Random forest classification is a popular machine learning method for developing prediction models in many research settings. Often in prediction modeling, a goal is to reduce the number of variables needed to obtain a prediction in order to reduce the burden of data collection and improve efficiency. Several variable selection methods exist for the setting of random forest classification; however, there is a paucity of literature to guide users as to which method may be preferable for different types of datasets. Using 311 classification datasets freely available online, we evaluate the prediction error rates, number of variables, computation times and area under the receiver operating curve for many random forest variable selection methods.

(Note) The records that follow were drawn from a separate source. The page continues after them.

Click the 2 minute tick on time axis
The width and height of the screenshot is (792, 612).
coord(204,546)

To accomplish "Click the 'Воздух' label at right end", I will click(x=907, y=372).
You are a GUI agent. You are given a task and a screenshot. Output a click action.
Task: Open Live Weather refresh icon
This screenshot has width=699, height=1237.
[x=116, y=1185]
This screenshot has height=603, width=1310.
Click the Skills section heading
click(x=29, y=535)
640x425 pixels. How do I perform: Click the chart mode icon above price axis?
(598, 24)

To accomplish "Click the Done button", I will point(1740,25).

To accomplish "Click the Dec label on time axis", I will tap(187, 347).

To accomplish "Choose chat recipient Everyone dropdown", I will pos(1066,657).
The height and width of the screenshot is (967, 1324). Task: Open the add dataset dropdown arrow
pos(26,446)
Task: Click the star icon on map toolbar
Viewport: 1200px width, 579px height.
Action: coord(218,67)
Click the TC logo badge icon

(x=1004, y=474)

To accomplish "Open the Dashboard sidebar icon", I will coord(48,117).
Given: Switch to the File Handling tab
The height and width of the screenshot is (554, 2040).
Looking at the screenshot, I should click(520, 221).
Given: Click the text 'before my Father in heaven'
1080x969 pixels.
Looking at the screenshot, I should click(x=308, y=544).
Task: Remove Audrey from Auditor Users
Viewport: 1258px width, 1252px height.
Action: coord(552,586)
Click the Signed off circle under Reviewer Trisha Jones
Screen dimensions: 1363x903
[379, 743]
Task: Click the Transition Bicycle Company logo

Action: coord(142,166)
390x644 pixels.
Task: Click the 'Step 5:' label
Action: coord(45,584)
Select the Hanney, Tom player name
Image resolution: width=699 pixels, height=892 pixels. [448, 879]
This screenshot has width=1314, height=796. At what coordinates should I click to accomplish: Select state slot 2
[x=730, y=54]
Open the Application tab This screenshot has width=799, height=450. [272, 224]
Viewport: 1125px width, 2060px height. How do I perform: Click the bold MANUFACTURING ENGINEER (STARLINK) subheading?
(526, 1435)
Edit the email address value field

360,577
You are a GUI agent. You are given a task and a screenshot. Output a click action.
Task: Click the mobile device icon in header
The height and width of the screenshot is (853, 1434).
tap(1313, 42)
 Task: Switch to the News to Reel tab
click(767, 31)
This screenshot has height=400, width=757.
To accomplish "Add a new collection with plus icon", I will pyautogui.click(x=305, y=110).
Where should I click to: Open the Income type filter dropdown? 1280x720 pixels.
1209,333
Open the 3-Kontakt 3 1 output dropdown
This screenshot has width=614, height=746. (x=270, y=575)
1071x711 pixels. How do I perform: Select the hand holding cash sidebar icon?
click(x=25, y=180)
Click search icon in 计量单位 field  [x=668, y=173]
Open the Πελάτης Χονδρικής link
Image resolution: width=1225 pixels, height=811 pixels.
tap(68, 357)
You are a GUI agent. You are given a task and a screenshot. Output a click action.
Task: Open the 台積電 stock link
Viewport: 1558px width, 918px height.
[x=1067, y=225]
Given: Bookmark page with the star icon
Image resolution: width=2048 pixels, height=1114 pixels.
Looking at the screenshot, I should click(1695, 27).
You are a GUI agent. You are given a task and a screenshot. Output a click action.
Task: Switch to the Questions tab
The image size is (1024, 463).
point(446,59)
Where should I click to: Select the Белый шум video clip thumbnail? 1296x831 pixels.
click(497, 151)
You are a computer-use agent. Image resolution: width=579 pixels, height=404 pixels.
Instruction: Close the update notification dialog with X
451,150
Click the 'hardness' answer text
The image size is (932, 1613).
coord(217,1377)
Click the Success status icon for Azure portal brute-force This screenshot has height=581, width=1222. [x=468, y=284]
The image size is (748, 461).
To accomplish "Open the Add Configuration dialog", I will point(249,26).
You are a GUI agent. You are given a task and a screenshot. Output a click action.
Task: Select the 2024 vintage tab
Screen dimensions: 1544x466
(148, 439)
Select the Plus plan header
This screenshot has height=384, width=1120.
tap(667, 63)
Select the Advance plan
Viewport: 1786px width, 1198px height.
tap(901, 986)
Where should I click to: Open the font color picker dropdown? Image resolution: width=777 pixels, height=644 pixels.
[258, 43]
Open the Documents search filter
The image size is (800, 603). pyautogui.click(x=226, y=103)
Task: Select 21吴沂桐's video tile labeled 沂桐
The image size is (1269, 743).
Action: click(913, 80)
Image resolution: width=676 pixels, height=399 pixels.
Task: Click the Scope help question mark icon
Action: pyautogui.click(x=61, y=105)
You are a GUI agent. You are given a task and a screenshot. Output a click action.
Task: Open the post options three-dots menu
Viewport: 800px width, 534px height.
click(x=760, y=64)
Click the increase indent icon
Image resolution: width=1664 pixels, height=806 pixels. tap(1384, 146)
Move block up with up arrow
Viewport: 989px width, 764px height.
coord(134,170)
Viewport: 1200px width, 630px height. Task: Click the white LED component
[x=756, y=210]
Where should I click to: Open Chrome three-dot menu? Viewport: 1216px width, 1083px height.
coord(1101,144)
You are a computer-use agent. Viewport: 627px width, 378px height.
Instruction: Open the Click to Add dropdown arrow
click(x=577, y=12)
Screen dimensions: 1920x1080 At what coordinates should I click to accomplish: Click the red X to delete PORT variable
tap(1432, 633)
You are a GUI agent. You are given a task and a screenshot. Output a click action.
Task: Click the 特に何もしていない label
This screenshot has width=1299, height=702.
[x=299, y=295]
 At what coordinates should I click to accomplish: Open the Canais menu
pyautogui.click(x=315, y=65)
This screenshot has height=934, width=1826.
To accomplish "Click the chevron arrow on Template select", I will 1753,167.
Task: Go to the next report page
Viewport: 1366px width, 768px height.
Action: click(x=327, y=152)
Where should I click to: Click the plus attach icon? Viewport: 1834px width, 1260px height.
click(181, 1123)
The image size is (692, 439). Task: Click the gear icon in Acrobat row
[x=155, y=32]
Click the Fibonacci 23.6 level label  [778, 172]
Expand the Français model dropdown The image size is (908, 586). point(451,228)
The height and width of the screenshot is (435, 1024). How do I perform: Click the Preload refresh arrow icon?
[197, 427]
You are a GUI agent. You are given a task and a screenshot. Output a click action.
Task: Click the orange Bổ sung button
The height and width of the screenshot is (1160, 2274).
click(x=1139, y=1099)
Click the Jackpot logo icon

We compare random forest variable selection methods for different types of datasets (datasets with binary outcomes, datasets with many predictors, and datasets with imbalanced outcomes) and for different types of methods (standard random forest versus conditional random forest methods and test based versus performance based methods). Based on our study, the best variable selection methods for most datasets are Jiang's method and the method implemented in the VSURF R package. For datasets with many predictors, the methods implemented in the R packages varSelRF and Boruta are preferable due to computational efficiency. A significant contribution of this study is the ability to assess different variable selection techniques in the setting of random forest classification in order to identify preferable methods based on applications in expert and intelligent systems.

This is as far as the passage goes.